Il testo dell'art. 2735 c.c. recita testualmente che la confessione stragiudiziale fatta alla parte od a chi la rappresenta ha la stessa efficacia probatoria di quella giudiziale, mentre se è fatta a un terzo o se è contenuta in un testamento, è liberamente apprezzata dal giudice.

La sentenza in commento ribadisce l'orientamento emerso nella precedente giurisprudenza di legittimità.

In linea generale, perchè una dichiarazione sia qualificabile come confessione, essa deve constare di un elemento soggettivo, consistente nella consapevolezza e volontà di ammettere e riconoscere la verità di un fatto a sè sfavorevole e favorevole all'altra parte, e di un elemento oggettivo, che si ha qualora dall'ammissione del fatto obiettivo che forma oggetto della confessione, escludente qualsiasi contestazione sul punto, derivi un concreto pregiudizio all'interesse del dichiarante e al contempo un corrispondente vantaggio nei confronti del destinatario della confessione (Cass. civ., sez. lav., 23 maggio 2018,n.12798; Cass. civ., sez. lav., 19 novembre 2010,n.23495; Cass. civ., sez. lav., 15 novembre 2002, n.16127).

○ ○ ○

▶ CONSEGNA: Riporta tale e quale il brano dell'articolo sulla confessione stragiudiziale che inizia con "Il testo dell'art." e termina con "giurisprudenza di legittimità.".

Record tratti da un dataset:
○ ○ ○

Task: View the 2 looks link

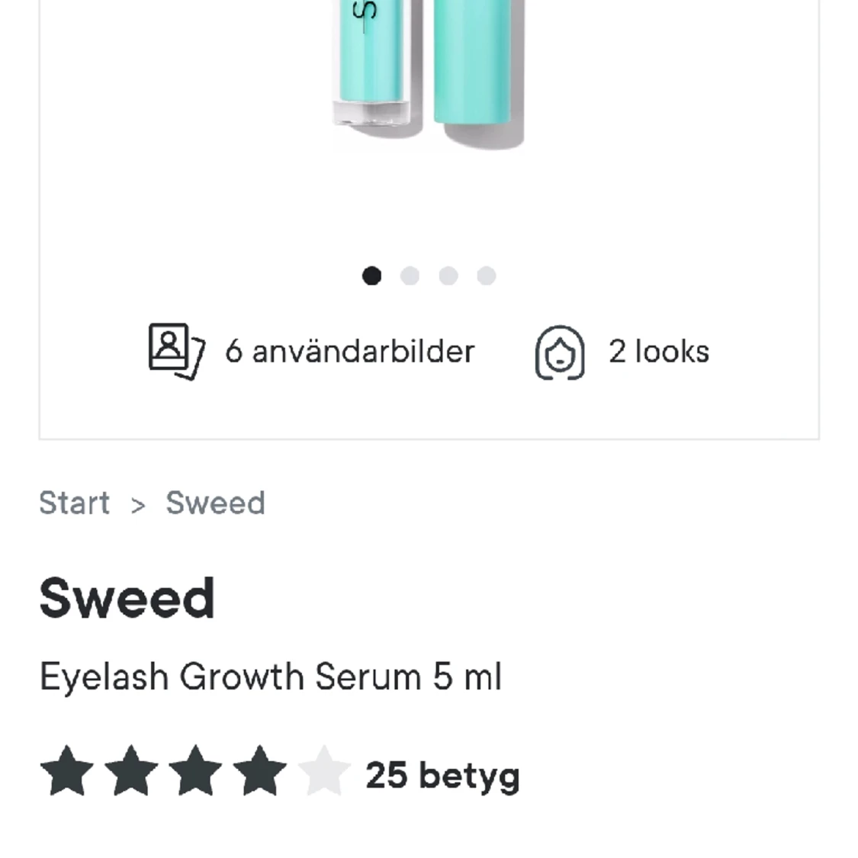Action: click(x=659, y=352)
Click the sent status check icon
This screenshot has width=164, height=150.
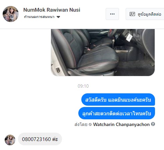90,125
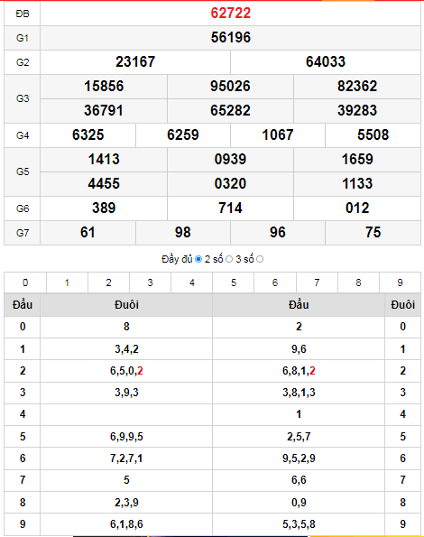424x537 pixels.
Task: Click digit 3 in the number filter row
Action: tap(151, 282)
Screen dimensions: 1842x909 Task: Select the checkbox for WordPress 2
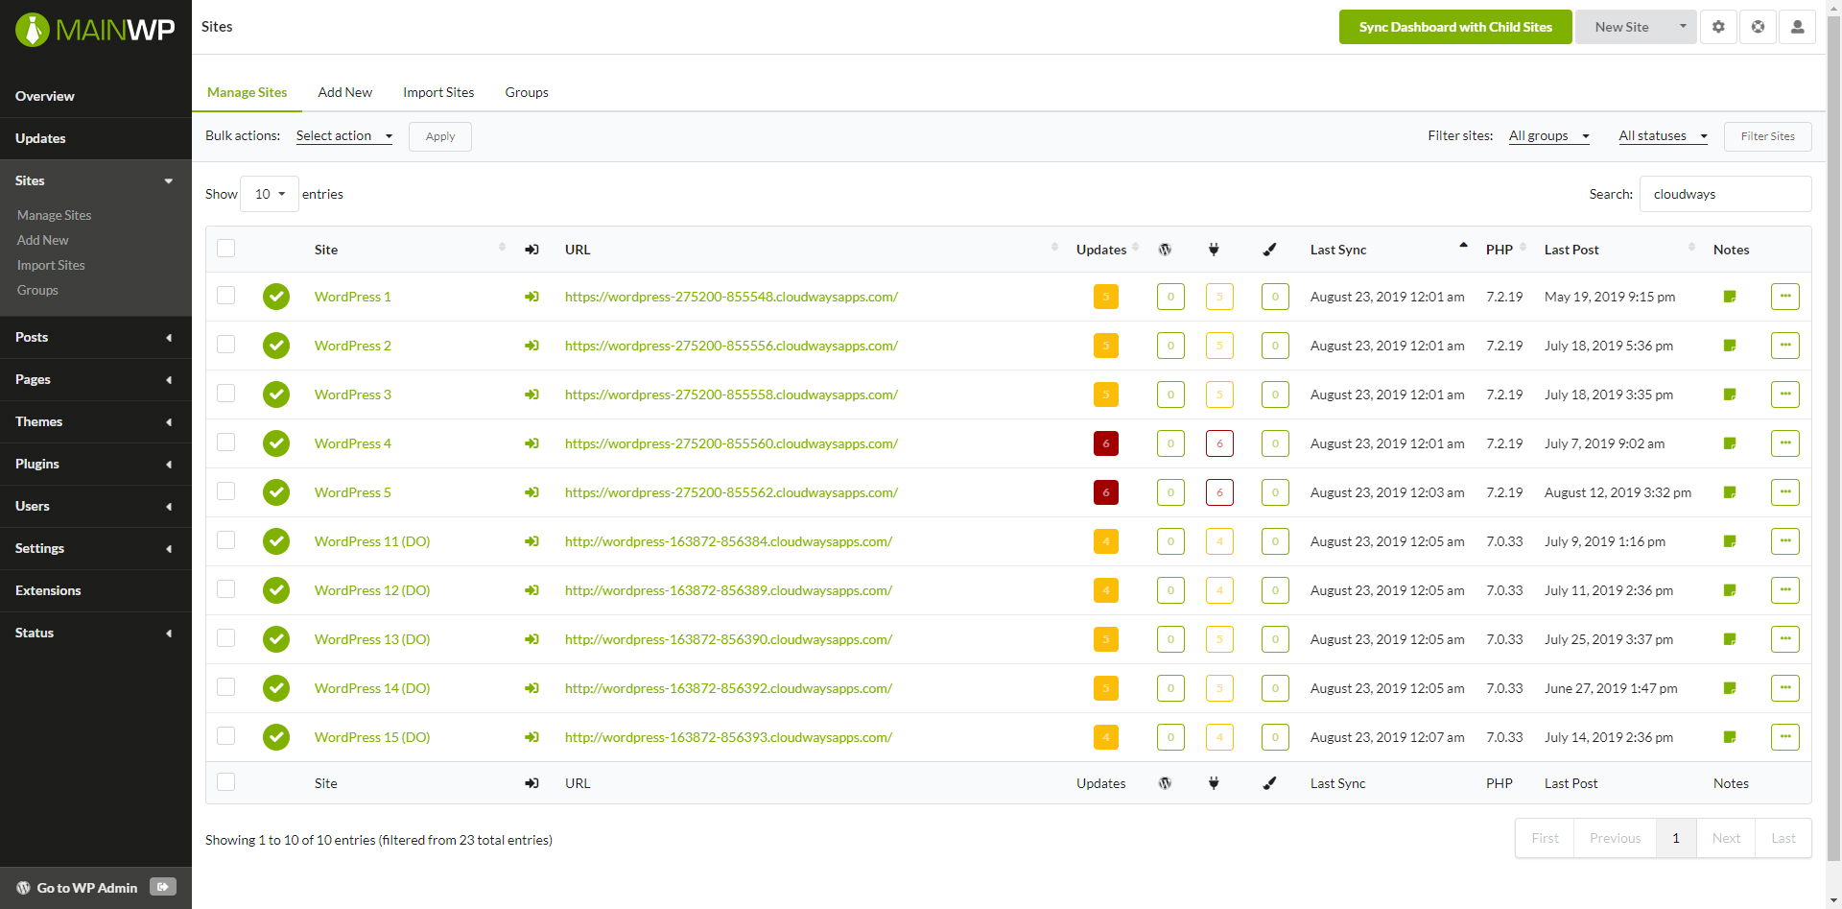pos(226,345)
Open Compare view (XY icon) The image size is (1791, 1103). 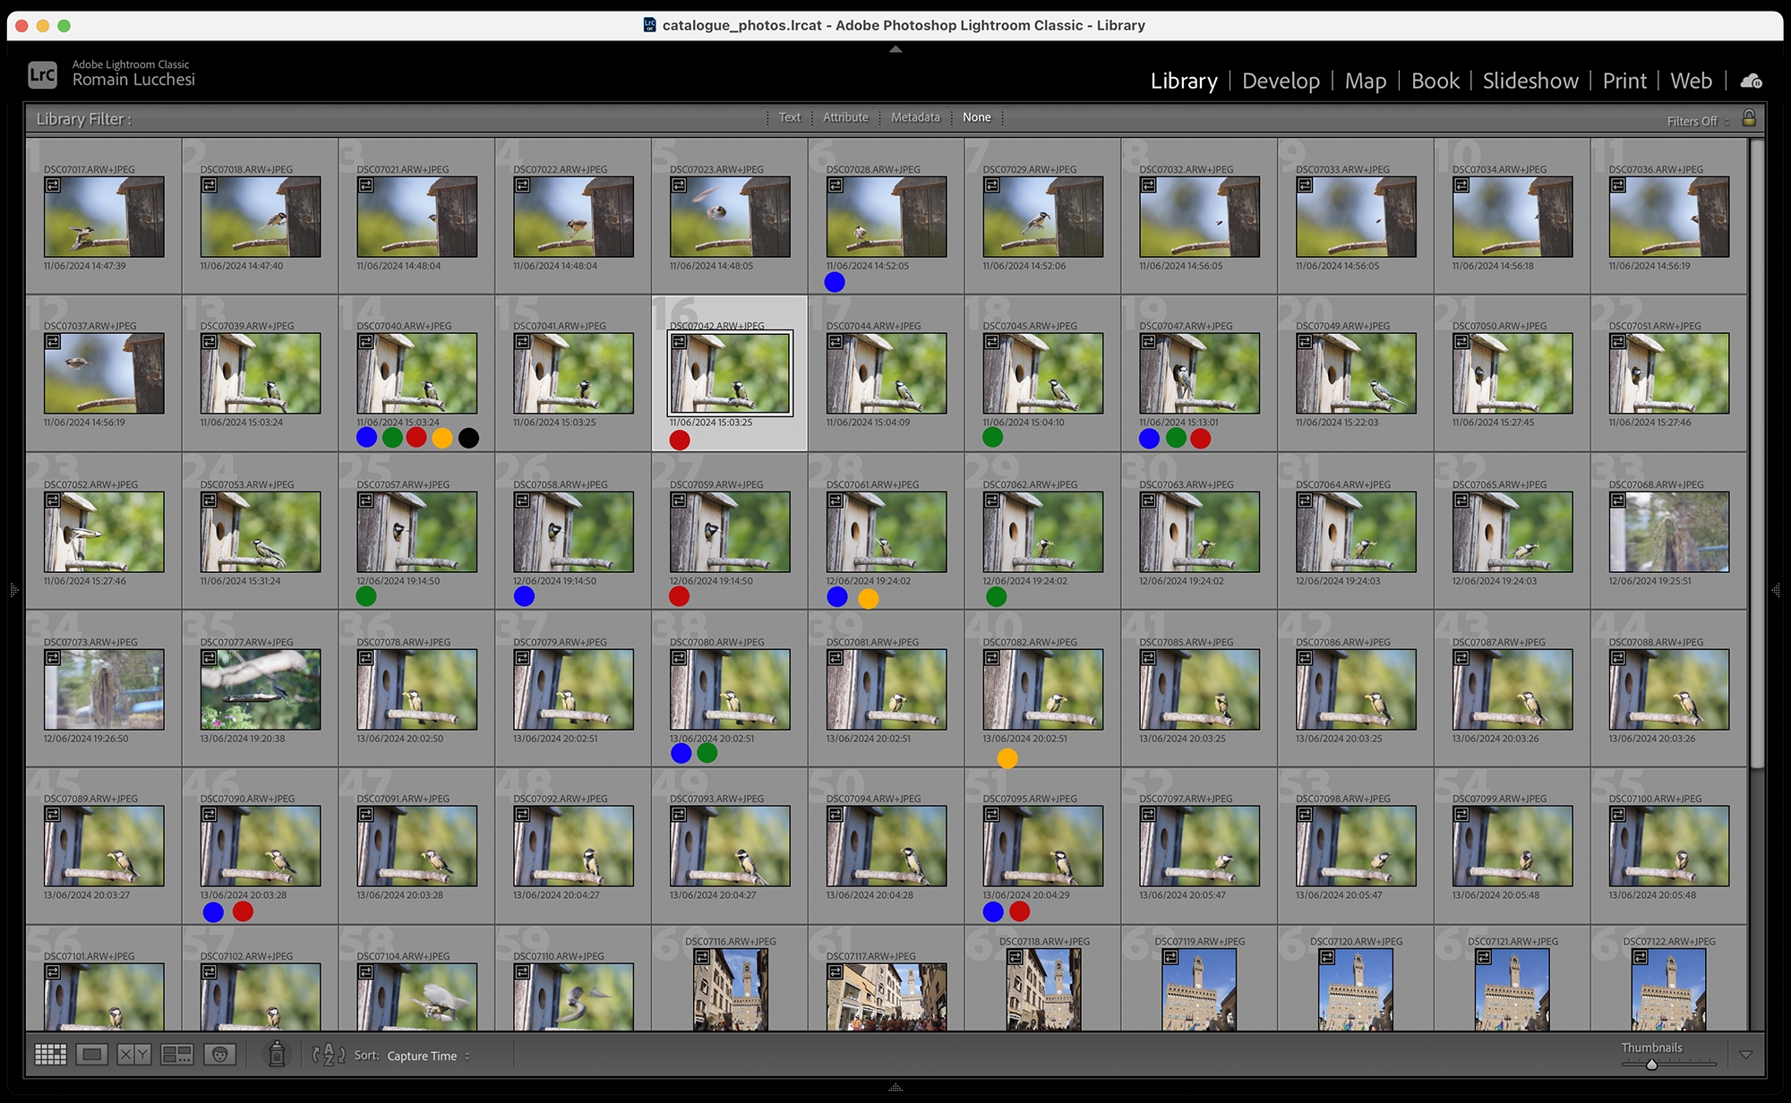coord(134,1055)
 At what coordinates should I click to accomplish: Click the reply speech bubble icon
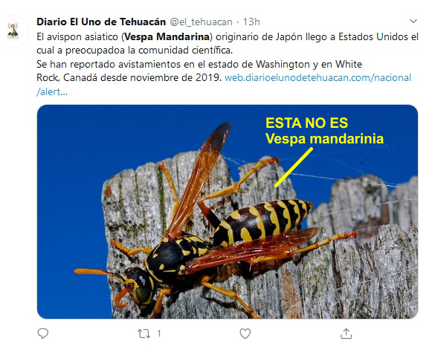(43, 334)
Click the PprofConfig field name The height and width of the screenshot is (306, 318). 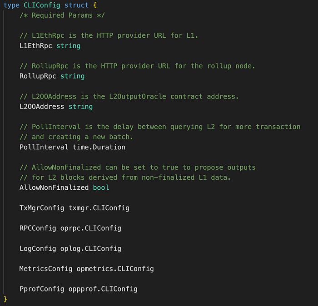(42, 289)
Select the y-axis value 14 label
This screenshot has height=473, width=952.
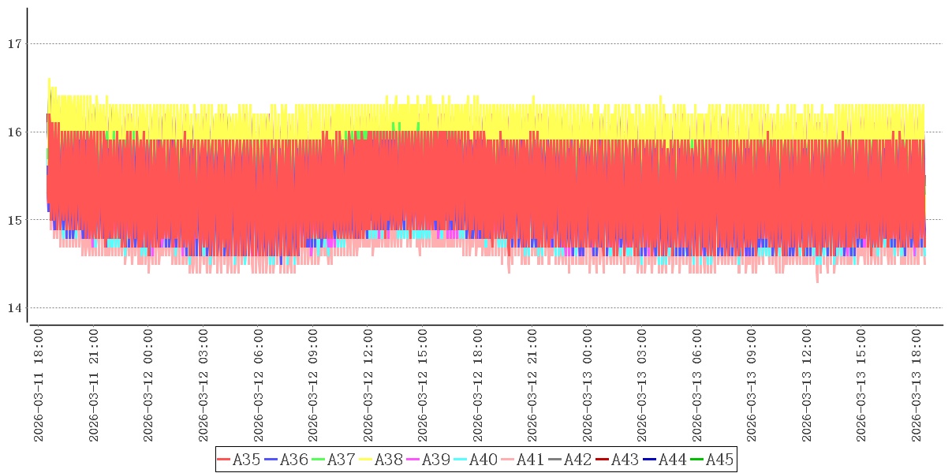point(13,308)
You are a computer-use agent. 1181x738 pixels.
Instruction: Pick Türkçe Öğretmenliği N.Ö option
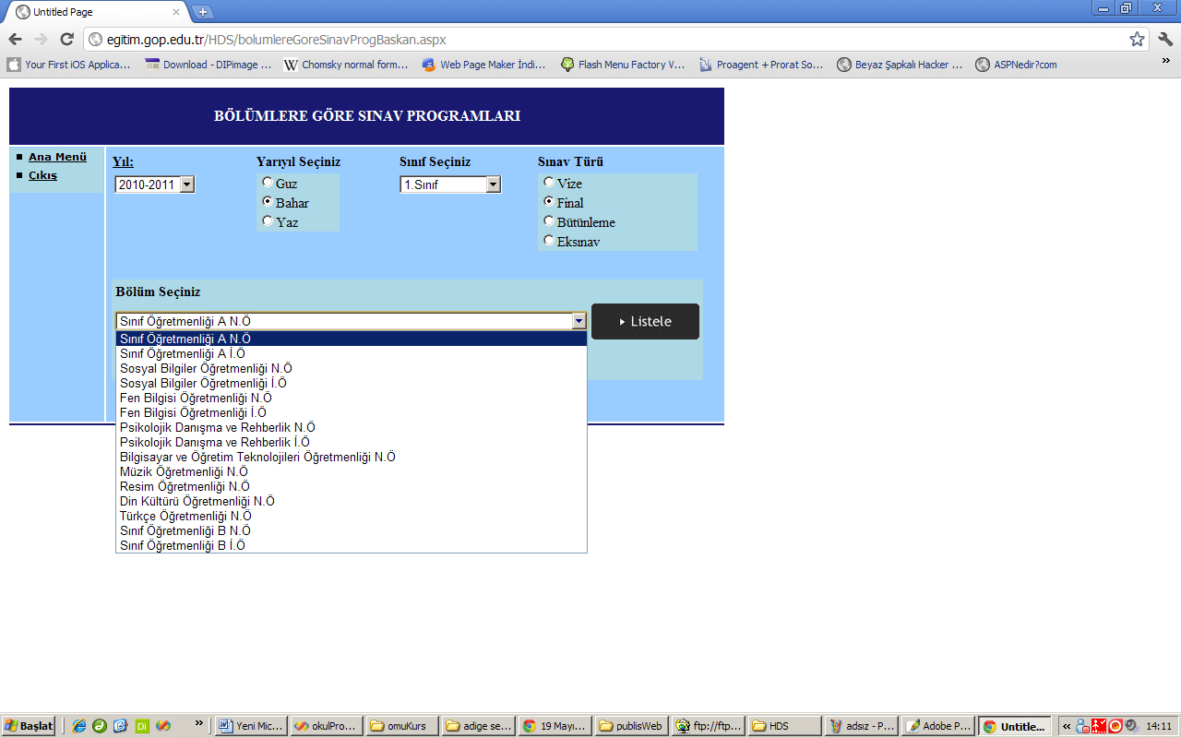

○ ○ ○

▶ SOLUZIONE:
Il testo dell'art. 2735 c.c. recita testualmente che la confessione stragiudiziale fatta alla parte od a chi la rappresenta ha la stessa efficacia probatoria di quella giudiziale, mentre se è fatta a un terzo o se è contenuta in un testamento, è liberamente apprezzata dal giudice.

La sentenza in commento ribadisce l'orientamento emerso nella precedente giurisprudenza di legittimità.